IV. Building up organizational systems

       Some might ask, does occupying an office space and exposing oneself as a social group carry much significance?

       As I have pointed out, the most important significance lies in the fact that as a religious and social group, the church has undergone a self-awakening. This awakening demonstrates, in particular, in the stress churches are placing on building up their own organizational systems.

         Over the previous decades, the house churches in Mainland China, consciously or subconsciously, expressed a distaste for organization; and there were many reasons for this.:
Historically, house churches were forced to come into being during the fifties of last century, as unobtrusively as possible. The political climate of the time put limits on the number of members in gatherings, and there was neither need nor resources to build up an organizational system. This tradition was shared by most house churches, and it became regarded as normal.

        The second reason was theological. From the eighties of the last century, the scale of the churches expanded rapidly while church administration stayed somewhat unchanged; this fact revealed that the absence of stress on systems had theological grounds. This may have been due to the long term influence of the Puritanical and Pentecostal traditions that house churches with a long history or tradition had inherited -:that building up church systems, in comparison to the edification of the inner life, was superficial and risked the church identifying with worldly organizations.

        Thirdly, this lack of emphasis on organization had its roots in traditional Chinese culture. Chinese culture does not customarily have groups of people working together as equals or making decisions collectively. Behavior like this could be more conspicuous in churches, where equality among members is a given.

        This issue is not apparent in Chinese churches overseas. Located in Western society, the organizational systems of Chinese churches have tended to follow those of the various denominations of Western churches. However, for Mainland house churches the situation has been entirely different. Over the last 50 years all denominational backgrounds have been obliterated. Mainland house churches have to build up their own institutional systems from scratch.

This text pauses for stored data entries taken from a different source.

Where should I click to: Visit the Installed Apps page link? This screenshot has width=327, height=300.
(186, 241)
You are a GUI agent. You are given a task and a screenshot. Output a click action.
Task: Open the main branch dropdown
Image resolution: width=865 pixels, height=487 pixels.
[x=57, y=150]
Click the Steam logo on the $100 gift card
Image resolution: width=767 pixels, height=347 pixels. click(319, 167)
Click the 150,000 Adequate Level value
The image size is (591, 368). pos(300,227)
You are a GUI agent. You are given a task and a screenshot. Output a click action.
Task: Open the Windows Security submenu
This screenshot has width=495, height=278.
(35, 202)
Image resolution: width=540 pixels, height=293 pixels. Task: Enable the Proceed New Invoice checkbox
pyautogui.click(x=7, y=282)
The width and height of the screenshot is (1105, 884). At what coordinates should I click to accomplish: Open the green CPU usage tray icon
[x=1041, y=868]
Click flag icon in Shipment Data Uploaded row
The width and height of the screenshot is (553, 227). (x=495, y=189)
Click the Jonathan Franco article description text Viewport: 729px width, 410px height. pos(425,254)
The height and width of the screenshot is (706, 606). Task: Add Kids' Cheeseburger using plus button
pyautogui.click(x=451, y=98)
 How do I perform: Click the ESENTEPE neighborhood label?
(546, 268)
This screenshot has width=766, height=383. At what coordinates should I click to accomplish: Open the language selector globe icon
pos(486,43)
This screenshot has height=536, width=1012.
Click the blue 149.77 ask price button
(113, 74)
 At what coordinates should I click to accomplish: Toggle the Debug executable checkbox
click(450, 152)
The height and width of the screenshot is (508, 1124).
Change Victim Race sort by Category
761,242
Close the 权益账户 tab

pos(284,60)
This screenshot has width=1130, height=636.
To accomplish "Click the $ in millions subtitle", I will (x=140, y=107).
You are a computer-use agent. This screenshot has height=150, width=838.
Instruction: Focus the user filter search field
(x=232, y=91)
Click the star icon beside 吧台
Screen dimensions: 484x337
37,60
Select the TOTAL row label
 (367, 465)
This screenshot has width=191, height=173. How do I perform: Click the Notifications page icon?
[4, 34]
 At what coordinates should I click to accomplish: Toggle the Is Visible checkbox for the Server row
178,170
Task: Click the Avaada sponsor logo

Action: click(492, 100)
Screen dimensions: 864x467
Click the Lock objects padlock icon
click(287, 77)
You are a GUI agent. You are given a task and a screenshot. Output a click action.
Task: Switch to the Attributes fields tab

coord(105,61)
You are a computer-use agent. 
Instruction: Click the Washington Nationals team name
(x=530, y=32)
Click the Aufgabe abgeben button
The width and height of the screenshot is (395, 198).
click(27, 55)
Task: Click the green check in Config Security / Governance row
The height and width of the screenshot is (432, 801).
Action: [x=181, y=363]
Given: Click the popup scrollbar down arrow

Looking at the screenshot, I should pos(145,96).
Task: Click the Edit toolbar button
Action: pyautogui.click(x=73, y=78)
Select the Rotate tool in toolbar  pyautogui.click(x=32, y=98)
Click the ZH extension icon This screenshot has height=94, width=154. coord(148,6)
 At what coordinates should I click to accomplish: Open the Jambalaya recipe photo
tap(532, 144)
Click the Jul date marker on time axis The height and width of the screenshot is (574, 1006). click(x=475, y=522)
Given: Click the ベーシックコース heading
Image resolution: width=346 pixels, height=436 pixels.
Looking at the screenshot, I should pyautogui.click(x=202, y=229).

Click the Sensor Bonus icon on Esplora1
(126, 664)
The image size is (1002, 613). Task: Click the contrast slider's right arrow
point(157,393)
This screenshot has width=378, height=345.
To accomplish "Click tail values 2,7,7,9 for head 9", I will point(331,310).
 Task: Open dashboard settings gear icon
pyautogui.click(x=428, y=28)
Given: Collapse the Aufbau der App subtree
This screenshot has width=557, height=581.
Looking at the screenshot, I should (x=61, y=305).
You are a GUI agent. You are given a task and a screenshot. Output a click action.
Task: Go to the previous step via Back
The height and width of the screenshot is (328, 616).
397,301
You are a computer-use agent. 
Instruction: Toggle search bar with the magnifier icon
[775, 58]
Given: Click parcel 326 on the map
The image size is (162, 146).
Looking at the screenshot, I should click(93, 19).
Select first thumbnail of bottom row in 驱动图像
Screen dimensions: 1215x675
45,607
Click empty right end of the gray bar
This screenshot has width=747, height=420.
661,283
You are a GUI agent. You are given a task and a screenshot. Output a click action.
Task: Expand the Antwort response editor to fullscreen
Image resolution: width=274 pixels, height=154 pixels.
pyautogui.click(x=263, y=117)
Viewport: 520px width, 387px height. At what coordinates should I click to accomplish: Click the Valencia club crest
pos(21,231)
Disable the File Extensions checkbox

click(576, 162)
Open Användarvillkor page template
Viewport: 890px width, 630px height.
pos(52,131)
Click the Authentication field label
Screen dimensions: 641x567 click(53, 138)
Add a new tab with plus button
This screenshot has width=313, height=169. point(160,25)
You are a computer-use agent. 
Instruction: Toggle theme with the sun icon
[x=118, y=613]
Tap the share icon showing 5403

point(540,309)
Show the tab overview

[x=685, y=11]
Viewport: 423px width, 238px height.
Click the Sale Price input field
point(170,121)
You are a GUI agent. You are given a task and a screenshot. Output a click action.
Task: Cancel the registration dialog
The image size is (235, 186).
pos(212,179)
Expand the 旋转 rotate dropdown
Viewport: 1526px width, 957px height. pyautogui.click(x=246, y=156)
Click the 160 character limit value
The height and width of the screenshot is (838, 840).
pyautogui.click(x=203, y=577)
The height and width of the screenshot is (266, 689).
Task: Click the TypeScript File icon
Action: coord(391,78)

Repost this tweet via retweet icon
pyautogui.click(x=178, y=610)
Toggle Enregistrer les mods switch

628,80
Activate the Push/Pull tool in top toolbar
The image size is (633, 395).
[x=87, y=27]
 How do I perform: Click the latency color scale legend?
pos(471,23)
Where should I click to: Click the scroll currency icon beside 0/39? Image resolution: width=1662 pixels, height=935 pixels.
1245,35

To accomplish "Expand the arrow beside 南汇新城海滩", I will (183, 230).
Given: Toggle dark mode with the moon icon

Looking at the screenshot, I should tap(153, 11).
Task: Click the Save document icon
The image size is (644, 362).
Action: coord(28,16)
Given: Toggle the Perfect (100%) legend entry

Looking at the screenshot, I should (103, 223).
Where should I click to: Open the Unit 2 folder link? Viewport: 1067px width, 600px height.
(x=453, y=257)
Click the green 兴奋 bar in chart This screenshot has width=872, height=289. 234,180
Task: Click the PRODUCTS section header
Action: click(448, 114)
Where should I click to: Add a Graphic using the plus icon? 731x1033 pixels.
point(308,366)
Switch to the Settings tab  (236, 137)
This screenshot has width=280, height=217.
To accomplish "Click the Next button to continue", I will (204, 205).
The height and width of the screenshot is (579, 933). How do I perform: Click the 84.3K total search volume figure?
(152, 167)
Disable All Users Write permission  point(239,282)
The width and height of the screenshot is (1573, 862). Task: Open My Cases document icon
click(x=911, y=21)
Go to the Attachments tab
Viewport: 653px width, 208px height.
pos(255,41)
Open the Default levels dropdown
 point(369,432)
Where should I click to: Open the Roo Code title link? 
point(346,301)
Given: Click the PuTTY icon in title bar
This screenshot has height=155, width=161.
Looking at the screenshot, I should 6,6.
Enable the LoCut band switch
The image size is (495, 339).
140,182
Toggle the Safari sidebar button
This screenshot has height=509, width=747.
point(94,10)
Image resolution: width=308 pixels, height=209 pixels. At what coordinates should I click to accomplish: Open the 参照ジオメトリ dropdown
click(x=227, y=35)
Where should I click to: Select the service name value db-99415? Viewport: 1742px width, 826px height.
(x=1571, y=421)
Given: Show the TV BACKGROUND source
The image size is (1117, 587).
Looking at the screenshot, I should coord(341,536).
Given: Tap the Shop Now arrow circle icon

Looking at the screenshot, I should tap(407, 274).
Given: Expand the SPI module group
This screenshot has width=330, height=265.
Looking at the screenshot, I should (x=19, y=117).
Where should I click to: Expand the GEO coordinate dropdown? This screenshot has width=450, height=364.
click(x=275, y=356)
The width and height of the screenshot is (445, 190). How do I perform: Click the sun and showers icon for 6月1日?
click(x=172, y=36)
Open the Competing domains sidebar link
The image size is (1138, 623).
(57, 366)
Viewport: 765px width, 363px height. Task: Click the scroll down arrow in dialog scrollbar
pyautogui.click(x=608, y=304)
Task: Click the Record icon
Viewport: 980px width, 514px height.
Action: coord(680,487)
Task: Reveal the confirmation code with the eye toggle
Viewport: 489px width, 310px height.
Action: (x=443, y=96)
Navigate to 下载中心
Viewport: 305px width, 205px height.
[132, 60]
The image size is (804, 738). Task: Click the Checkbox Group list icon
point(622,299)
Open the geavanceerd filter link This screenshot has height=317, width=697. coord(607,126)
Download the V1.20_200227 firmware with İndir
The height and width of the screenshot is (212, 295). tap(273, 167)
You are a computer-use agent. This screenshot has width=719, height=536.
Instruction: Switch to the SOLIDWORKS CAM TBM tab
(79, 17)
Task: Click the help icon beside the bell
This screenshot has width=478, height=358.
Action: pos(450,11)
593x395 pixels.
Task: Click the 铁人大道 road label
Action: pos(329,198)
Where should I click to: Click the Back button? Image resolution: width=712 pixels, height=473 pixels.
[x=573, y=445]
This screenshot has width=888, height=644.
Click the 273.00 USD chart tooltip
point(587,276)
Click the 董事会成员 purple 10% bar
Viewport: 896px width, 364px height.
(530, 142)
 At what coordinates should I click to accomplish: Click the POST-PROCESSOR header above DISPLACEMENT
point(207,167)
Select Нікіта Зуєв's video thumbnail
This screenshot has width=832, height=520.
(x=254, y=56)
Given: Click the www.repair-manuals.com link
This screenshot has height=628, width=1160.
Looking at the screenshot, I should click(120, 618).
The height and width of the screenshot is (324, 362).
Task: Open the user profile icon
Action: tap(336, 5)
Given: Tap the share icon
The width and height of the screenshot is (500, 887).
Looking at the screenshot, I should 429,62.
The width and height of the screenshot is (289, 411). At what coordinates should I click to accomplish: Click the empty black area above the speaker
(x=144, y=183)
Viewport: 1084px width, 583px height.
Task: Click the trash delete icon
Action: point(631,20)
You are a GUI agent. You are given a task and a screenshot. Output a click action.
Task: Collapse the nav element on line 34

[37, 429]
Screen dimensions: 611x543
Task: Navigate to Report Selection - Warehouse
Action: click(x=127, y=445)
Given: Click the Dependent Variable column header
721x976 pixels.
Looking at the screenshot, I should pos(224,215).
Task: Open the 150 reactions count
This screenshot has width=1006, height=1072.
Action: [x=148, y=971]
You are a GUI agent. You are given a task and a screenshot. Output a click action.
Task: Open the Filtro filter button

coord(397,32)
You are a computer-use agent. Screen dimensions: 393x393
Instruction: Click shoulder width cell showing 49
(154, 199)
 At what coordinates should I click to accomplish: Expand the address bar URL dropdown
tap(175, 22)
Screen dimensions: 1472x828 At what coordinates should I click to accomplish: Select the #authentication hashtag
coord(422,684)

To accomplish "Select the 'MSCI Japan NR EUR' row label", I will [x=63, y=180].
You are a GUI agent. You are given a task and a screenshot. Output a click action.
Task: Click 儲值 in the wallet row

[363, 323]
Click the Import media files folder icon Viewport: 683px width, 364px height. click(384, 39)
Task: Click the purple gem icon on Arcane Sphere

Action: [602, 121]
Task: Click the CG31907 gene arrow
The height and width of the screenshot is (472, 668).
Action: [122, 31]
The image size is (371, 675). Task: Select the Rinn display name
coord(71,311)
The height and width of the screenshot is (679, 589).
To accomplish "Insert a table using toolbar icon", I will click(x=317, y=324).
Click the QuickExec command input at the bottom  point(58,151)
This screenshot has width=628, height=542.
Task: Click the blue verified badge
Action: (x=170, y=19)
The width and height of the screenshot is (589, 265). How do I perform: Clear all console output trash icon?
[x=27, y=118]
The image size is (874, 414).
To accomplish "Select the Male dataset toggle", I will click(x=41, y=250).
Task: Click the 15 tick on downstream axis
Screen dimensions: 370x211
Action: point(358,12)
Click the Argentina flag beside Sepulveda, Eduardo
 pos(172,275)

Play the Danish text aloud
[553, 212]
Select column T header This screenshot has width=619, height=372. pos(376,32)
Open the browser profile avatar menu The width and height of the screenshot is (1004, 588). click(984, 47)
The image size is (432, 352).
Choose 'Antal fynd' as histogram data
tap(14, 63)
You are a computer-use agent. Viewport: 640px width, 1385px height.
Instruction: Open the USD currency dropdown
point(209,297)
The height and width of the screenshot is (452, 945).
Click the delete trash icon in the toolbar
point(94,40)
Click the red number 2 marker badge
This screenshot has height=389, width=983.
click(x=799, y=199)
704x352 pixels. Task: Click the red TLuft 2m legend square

        The building up of a system should not be carried out by several co-workers getting together to draft a document, nor by everyone following the same familiar constitution. Rather, it is a process by which each member agrees with others to work within a constitution to reach a state of renewal for the church. During this process, each member recognizes his or her role, and bonds within the group acknowledging that the support of other members is needed, and as a result, a heart-felt submission to one another will follow.

        Unless the issue of setting up an organizational system is not resolved, the formation of a theology cannot proceed in an orderly and steady fashion, and the nurturing and renewal of believers’ lives will not be assured.

        I have traced and observed a church in Beijing which has spent 2 to 3 years setting up an institutional system. What stands out are the struggles they went through in learning to work together, and the challenges which arose from their having to accept a range of different views and personalities. Some who had different views and vision found that they could no longer work together and ended up leaving, this caused pain to everyone who had been involved the process. However, it was through this process that the church eventually built up her own constitution, articles of faith, by-laws, and administrative details such as association, qualifications for membership, finance control, etc. Each member can now appreciate that as a gradually growing body, the church is now able to function in an orderly manner.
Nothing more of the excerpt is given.